++++ Records for this exercise ++++

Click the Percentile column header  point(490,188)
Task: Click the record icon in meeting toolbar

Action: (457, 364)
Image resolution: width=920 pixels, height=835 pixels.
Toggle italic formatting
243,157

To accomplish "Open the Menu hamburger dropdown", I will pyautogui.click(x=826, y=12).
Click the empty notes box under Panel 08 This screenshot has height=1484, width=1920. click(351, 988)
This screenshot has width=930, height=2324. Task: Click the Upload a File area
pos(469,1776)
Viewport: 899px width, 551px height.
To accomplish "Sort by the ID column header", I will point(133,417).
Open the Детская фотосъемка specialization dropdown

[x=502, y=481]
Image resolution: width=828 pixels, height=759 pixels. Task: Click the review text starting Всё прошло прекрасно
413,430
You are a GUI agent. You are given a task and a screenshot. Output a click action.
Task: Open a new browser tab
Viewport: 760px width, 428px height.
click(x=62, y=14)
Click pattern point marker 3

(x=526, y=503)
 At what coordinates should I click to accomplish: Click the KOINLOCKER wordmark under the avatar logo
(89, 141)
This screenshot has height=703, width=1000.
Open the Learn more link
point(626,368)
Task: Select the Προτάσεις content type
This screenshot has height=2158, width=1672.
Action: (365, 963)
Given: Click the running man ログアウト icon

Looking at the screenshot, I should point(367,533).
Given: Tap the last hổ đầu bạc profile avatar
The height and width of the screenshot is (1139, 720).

++++

### [Your objective]
From the line that contains "Task: Select the Προτάσεις content type" through the final line of the material, copy every line exactly, including both ends.

### [Solution to this task]
Task: Select the Προτάσεις content type
This screenshot has height=2158, width=1672.
Action: (365, 963)
Given: Click the running man ログアウト icon

Looking at the screenshot, I should point(367,533).
Given: Tap the last hổ đầu bạc profile avatar
The height and width of the screenshot is (1139, 720).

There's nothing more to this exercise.